Furthermore, recipes made with this spice should be avoided in individuals suffering from stomach ulcers, ulcerative colitis, and diverticulitis conditions.
- Excessive usage of allspice can result in seizures. Additionally, it can cause nausea, appetite loss, vomiting, as well as stomach discomfort.
- It is recommended never to mix herbs with drugs, as it could lead to unwanted side effects. Strictly prevent taking herbs along with mineral supplements, especially iron.
- The herb shouldn’t be utilized for long-term digestive disease, like duodenal ulcers, reflux disease, ulcerative colitis, irritable bowel, and diverticulosis.
- People with history of cancer or those people who are a risk of cancer shouldn’t use this herb as Eugenol, an ingredient present in it, may encourage cancer.
- Excessive usage of herb may also result in skin rashes along with other skin difficulties. Hence, individuals with skin allergies shouldn’t take allspices within their food.
- Allspice should not be consumed while pregnant as well as breastfeeding.
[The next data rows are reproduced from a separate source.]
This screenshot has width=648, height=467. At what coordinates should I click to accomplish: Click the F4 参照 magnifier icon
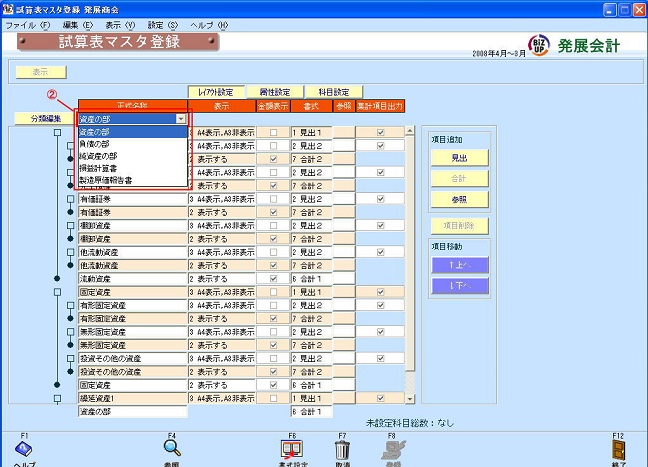coord(172,449)
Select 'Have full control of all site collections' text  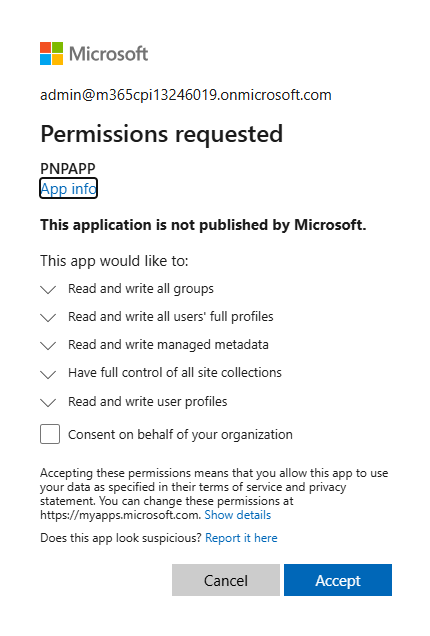click(175, 372)
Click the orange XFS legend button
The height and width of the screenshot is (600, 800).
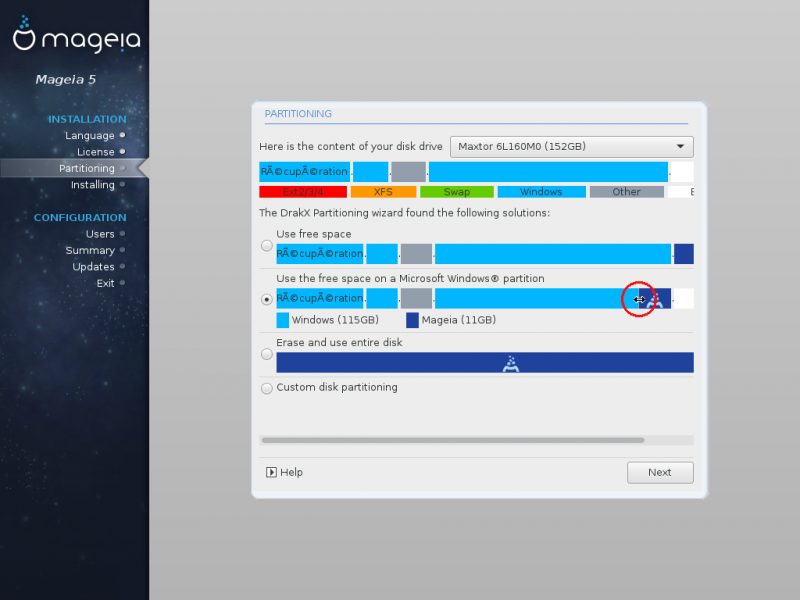coord(383,192)
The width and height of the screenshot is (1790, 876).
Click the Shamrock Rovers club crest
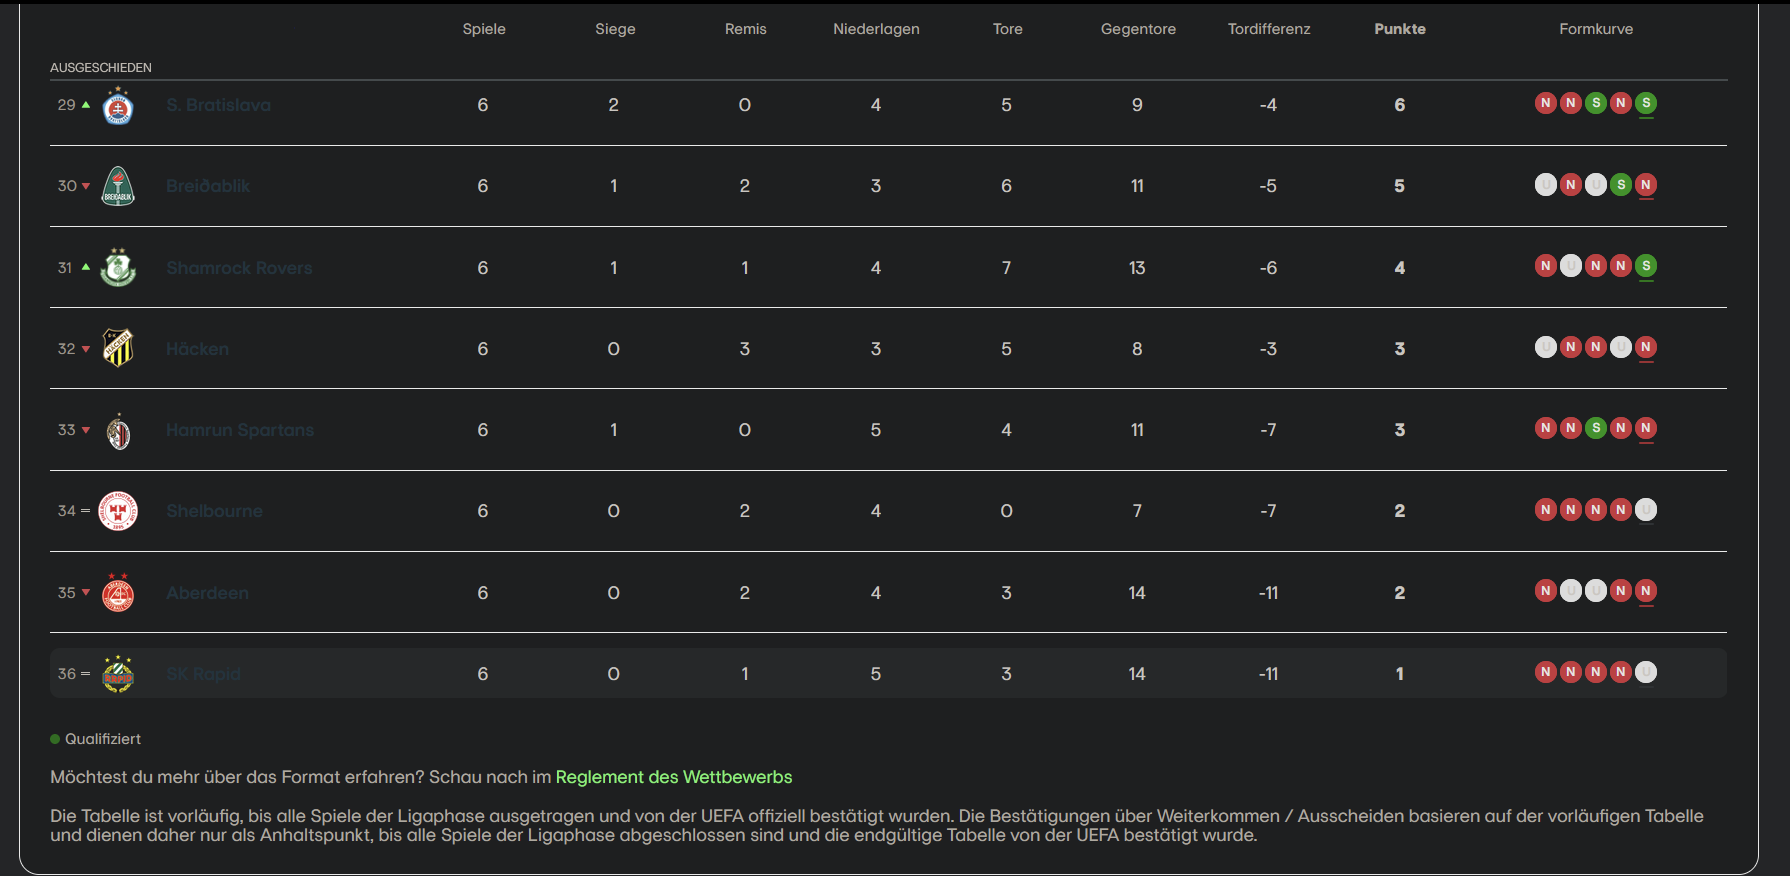118,268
Negative Effects And Interactions
Allspice is definitely a great ingredient that offers a range of benefits. But it also has some side effects that you need to be aware of:
Hypersensitive individuals could experience an allergic reaction to allspice.
Allspice can trigger seizures in epileptic individuals, so it’s best they steer clear of it.
People with sensitive skin could experience rashes, contact dermatitis or other reactions after consuming or topically applying allspice.
People with gastrointestinal conditions like duodenal ulcers, reflux disease, spastic colitis, diverticulitis, and ulcerative colitis should avoid consuming allspice.
People with cancer or at a high risk of cancer should avoid allspice as it contains a cancer-promoting component called eugenol.
People who have blood clotting disorders, are taking anticoagulants (including aspirin), and about to get a surgery should not use allspice or its essential oil because of its phenol content.
Pregnant and lactating women should consult their healthcare provider before consuming allspice.